Messages, Meditations, and Musings on the Life of Faith by Rev. Dr. Scott E. Olson, Interim Pastor, Our Savior's Lutheran Church, Faribault MN

Sunday, August 8, 2021

Let’s Go! … In the Strength of This Food - Sermon for the Eleventh Sunday after Pentecost

Let’s Go! … In the Strength of This Food

Pentecost 11B (Lect. 18)

August 8, 2021

Grace, Waseca, MN

John 6.35, 41-51; 1 Kings 19.4-8


One Sunday after worship, Terri approached me and said, “I just want you to know how much my son, George, appreciates your sermons.” Her son, a high school teen, had been serving on the AV team the past several Sundays and, I might add, had been held captive to my sermonizing. I don’t know what I said that day, probably mumbling words of gratitude. But what I do remember is that I was going through a rough patch in my ministry at that time, which Terri couldn’t possibly have known. And I distinctly remember thinking that I would go “in the strength of that food 40 days and nights into the wilderness.”


Now, I’m not presumptuous to compare myself to the prophet Elijah in our reading from 1 Kings 19 today. This snippet doesn’t do this wonderful story justice, of a prophet who, with the power of God, does some amazing work only to run in fear of his life from the wicked Queen Jezebel. Yes, that Queen Jezebel. (This is a perfect example of the old adage, “No good deed goes unpunished.” Exhausted and out of gas in the wilderness, he collapses under a broom tree wanting to die. (By the way, it was pointed out by Dr. Rolf Jacobson, professor of Old Testament at Luther Seminary, that those in the Old Testament who askGod to die aren’t allowed. I might add that God always has more for them to do, perhaps giving pause to those who claim they’ve done enough in the church and that it’s someone else’s turn.) Well, an angel appears to Elijah twice to give him bread to eat, strengthening him for God’s mission ahead. I encourage you to read the whole story, beginning in 1 Kings 17 and ending in chapter 20.


Being in the wilderness is typically not a choice for us; we find it disorienting and uncertain. We have been in one of the most disorienting wildernesses of our lives for the past year and a half caused by the pandemic.
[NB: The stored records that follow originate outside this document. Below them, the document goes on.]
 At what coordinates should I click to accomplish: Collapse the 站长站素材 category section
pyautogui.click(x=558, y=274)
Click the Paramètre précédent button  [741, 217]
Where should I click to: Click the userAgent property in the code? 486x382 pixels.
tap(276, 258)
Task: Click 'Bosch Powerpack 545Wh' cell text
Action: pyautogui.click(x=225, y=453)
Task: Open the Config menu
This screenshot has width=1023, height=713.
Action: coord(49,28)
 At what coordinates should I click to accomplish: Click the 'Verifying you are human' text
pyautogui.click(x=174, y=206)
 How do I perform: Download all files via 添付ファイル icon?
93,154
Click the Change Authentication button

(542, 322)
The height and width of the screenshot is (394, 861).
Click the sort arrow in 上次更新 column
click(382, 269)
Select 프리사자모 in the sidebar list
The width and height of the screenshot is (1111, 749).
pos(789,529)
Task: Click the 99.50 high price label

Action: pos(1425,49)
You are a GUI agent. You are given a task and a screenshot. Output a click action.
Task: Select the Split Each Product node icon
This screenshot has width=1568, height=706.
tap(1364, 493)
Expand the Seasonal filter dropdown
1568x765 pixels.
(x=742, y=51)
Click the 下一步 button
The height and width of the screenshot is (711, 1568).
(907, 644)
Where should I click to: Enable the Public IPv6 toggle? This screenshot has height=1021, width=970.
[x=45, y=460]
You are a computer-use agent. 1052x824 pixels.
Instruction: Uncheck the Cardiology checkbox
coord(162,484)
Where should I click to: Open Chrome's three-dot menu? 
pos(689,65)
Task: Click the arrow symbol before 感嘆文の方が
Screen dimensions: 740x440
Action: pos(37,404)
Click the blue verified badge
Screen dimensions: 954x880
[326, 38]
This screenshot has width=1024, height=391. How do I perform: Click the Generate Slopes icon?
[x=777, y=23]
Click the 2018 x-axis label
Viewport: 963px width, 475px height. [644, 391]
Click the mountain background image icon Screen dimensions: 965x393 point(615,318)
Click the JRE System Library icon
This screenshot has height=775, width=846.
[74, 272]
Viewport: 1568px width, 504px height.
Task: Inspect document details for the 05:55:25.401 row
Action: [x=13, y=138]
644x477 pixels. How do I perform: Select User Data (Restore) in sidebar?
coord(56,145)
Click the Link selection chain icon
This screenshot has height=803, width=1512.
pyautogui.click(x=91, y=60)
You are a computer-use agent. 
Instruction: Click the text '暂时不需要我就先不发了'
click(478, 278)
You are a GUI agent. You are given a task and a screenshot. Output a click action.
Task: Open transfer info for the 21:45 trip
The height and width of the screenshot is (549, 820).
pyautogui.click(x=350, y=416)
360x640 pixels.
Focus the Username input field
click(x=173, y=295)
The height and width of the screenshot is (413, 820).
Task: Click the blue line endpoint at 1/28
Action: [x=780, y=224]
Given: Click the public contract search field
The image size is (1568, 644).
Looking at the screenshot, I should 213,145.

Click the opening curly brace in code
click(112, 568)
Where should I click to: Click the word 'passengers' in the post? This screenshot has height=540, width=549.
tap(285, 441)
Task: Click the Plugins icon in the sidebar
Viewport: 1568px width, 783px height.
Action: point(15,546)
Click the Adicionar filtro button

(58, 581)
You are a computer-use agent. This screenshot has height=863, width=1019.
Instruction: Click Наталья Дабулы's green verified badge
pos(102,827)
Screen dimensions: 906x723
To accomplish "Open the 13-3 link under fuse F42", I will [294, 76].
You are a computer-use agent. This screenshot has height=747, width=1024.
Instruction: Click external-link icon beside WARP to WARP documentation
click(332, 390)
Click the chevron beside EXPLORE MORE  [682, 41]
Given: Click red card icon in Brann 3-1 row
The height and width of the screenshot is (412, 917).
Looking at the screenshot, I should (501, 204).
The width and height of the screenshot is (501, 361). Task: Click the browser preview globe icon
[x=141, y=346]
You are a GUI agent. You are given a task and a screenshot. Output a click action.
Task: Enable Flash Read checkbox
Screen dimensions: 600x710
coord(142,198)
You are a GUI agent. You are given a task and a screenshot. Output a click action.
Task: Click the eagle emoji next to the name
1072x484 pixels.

In the midst of this awful time there are added personal and social wildernesses: job changes; the death of loved ones to whom we have not said adequate goodbyes; political upheavals; and even increased divorces and addictions. None of these are of our choosing. And if that weren’t enough, here at Grace, we’ve had the wilderness of transitioning from one senior pastor to another.


Without diminishing the seriousness of these wildernesses, our texts today suggest these can be places of possibility. On the one hand, we can acknowledge that we don’t know what’s next and that is disorienting. Yet, on the other hand, we know that these are places where God shows up and meets us in the midst of our need. This is hard, because we aren’t comfortable in the wilderness and we want to rush through to the other side. But what if we were to sit for a bit, rest for a while, take a breath and look for where God’s angels come?


If that sounds simplistic, Jesus’ declaration and promise bolster us. He says, “I am the Bread of Life.” In those words, Jesus focuses the story of Elijah’s strengthening for 40 days and nights as well as that of the Israelites who were provided manna every day for 40 years on the way to the Promised Land. In the giving of himself as the Bread of Life, Jesus establishes a relationship with us, one that promises he will sustain us so that we can go “in the strength of that food” into our wildernesses of daily life.


Yet, there’s more, because there’s always more with God. We not only get strengthened for our journeys in the wilderness, we also help strengthen others in their journeys. You see, Jesus as the Bread of Life feeds and then we, as the Body of Christ, feed others with ourselves. Although Terri didn’t know it, she was the Bread of Life to me that Sunday. Wherever you are today, know that Jesus as the Bread of Life meets you and feeds you, not only to sustain you on your journey but also to sustain others in our hungry, thirsty world. So, let’s go in the strength of that food! Amen.